One Flew Over the Cuckoo’s Nest Review

A classic look inside the mind of a mental patient

Rebellion is often depicted through this archetypal lens: a cabal of young, yet strong-hearted soldiers riot against the tyranny of destructive overlords and their army of lethally loyal troops. Whether it’s the empire’s subtle command in Star Wars or Pirates of the Caribbean‘s portrayal of a type of people striving to survive in a dying world against the throne, acting against the higher power and overruling is one of cinema’s favorite way of giving the audience an obvious side to root for. It would be near disastrous to present a film that had an indistinguishable good and evil.

Maybe that’s what makes Milos Forman’s One Flew Over the Cuckoo’s Nest a psychedelic stronghold of cinema. Based on the 1962 novel by Ken Kesey, the film combines a series of mutinous intentions with unknown motivations and the question of whether there’s clean-cut good and evil present in the story.

Set in the mid-’60s, the story starts with a new patient being admitted to a mental ward. He goes by the name of McMurphy (Jack Nicholson), and his eventual path to becoming a symbol of confidence and leadership among the other men causes the ward to grow from blandly peaceful to triumphantly disorderly.

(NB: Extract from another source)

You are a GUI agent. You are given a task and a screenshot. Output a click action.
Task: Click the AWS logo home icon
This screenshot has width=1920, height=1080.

But both the doctors and staff in the hospital consider McMurphy’s high dosage of optimism a hazard, specifically the head nurse, Nurse Ratched (Louise Fletcher). The rivalry between the two becomes a gambling challenge of wits, and McMurphy begins to question her role as the boss in the ward and begins to defy her through his uprising of the others living in the ward.

Although the emphasis of the original novel is focused mostly on McMurphy, what Forman (as director) did with the character of Nurse Ratched is what makes the movie a separate interpretation of the novel rather than simply an adaptation.

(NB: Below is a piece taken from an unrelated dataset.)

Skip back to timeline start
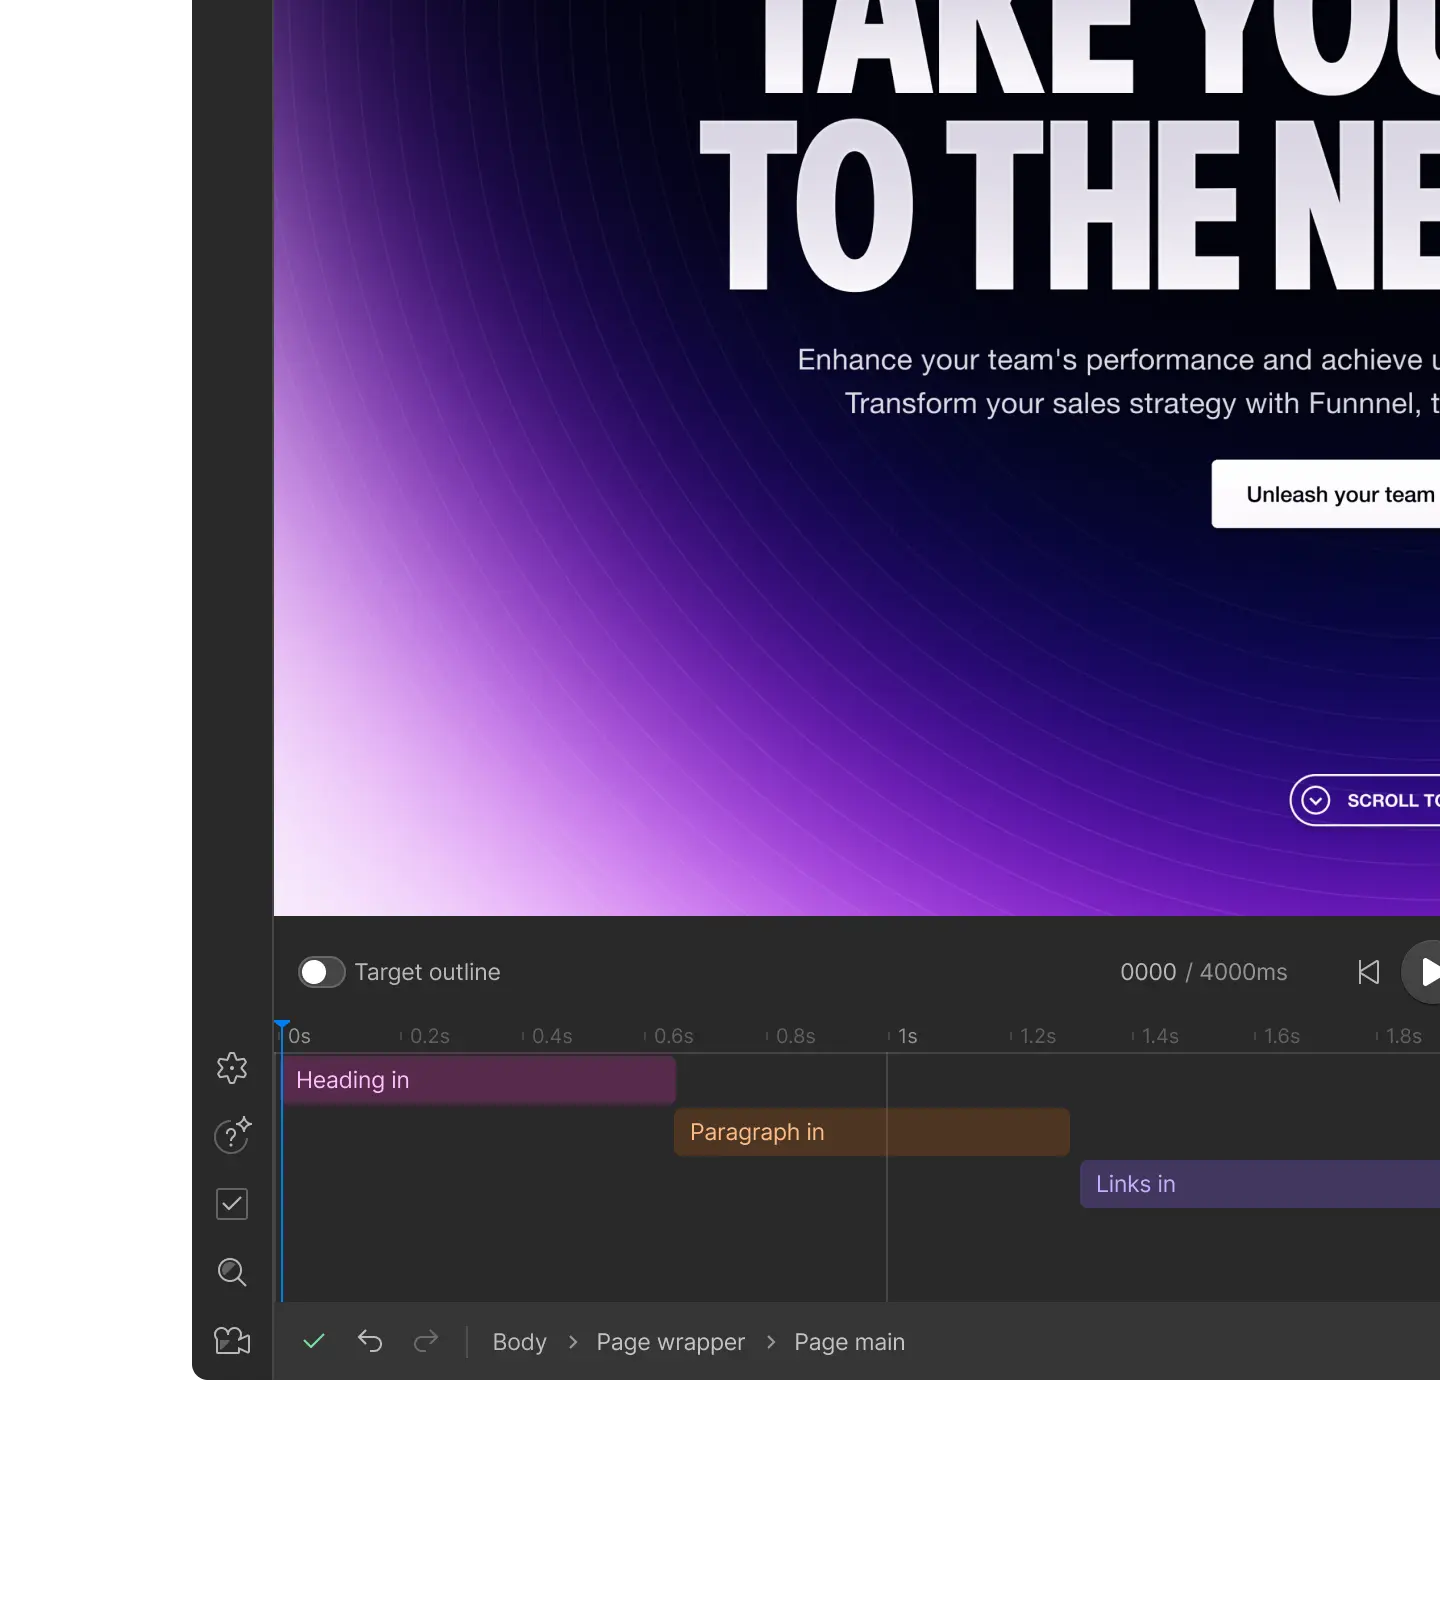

Originally, Kesey’s book represents Ratched as an iron-fisted, stern dictator who got her way consistently and stubbornly. And while the movie still draws concern over the dictatorship of the character, there’s a higher level of sympathy and moral in her portrayal by Louise Fletcher, who won the Academy Award for best actress, which was well deserved as it’s a difficult character to both understand and stimulate strong emotion from.

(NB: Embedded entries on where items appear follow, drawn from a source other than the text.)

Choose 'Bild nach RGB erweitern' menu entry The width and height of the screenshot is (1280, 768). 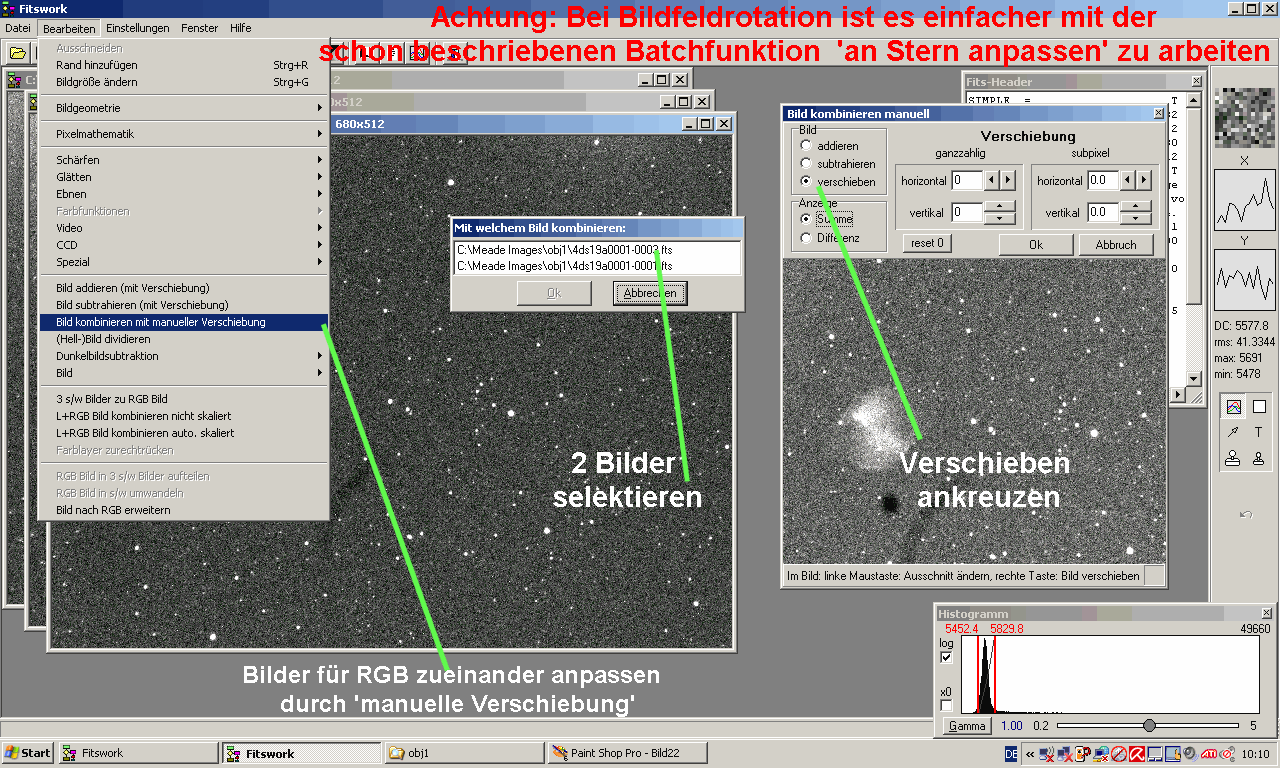113,510
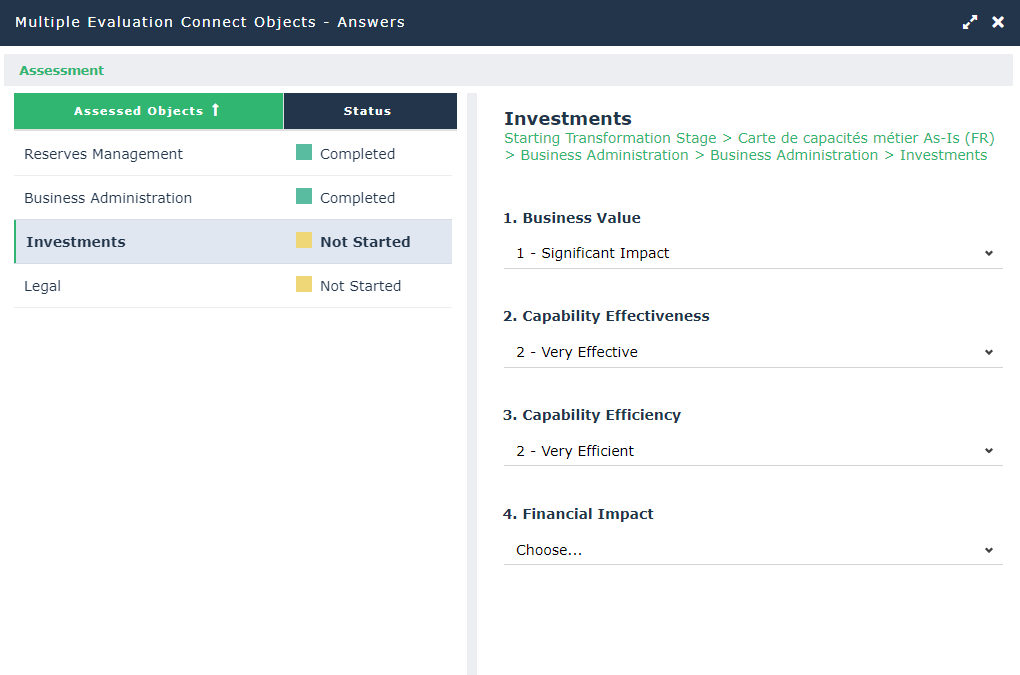Viewport: 1020px width, 675px height.
Task: Click green status square for Business Administration
Action: tap(304, 197)
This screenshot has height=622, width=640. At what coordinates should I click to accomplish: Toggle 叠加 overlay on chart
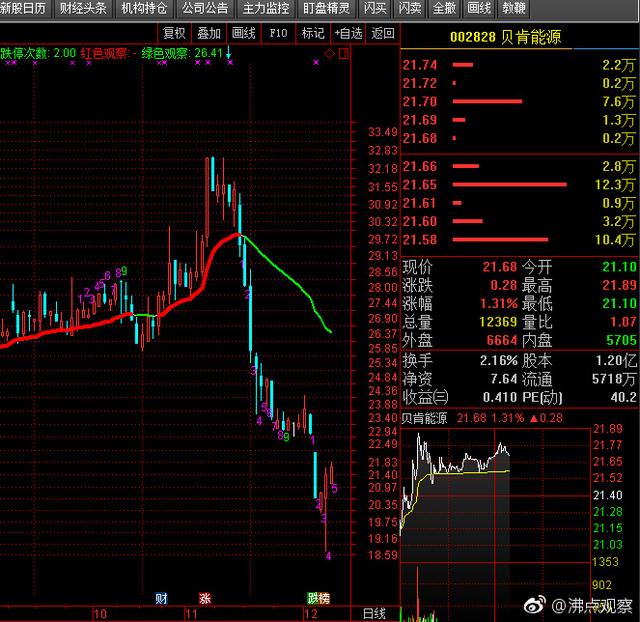[209, 33]
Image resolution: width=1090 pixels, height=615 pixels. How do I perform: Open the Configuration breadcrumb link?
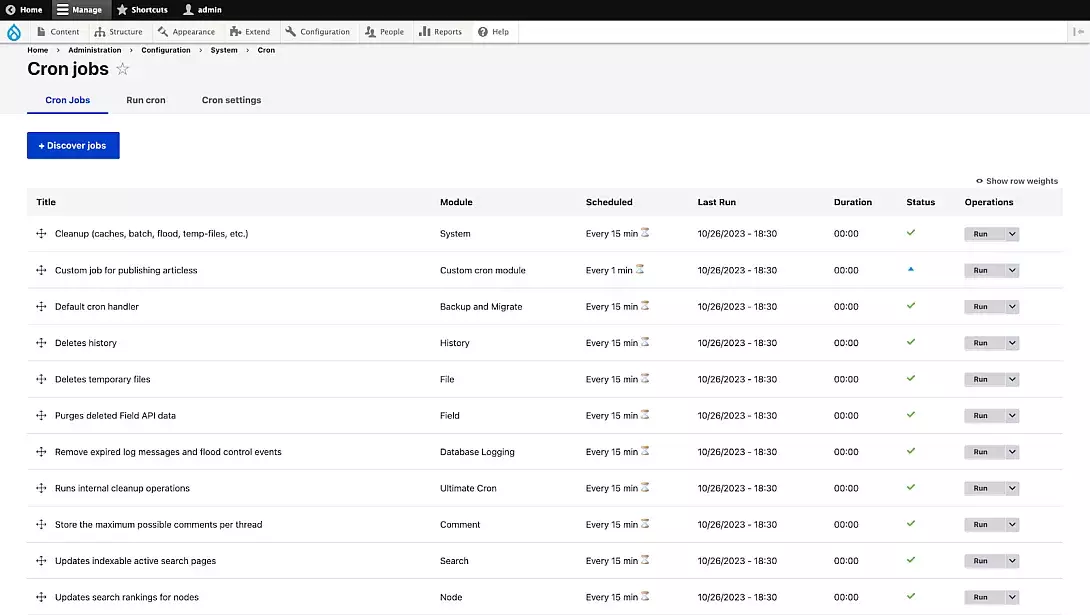click(x=166, y=50)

McMurphy’s shift from the book to the film is not as drastic as Ratched’s. Questionable and high-strung, his situation in the ward is prominent in the overall plot. The viewer must decide whether his insanity is real or feigned, and if that’s what makes him more of an anti-hero than a true protagonist. His motivation is skeptical and his quirks cause him to be both likeable and unreadable. Nicholson, along with Fletcher, won an Academy Award for his performance as the rowdy, gambling McMurphy.

When novels are converted into film, there are two distinct sides quarreling on how a director handled the process. Either they must be heavily faithful to the original material or they must branch out and use their creativity to make their own work. A mutual agreement between the two is the desired outcome, and that’s what Forman was able to do with Cuckoo’s Nest.

The analyzing process can be tedious, equivalent to a struggling high school senior working to finish a term paper. But unlike the student, Forman’s interpretation isn’t riddled with spelling mistakes, grammatical errors, and senior slide syndrome. Instead it’s a profound work of art that illustrates the various points of view that are present in the story.

Still considered a triumph in cinema, One Flew Over the Cuckoo’s Nest illustrates a new way to bring the world of novels into the universe of cinema and its various platforms.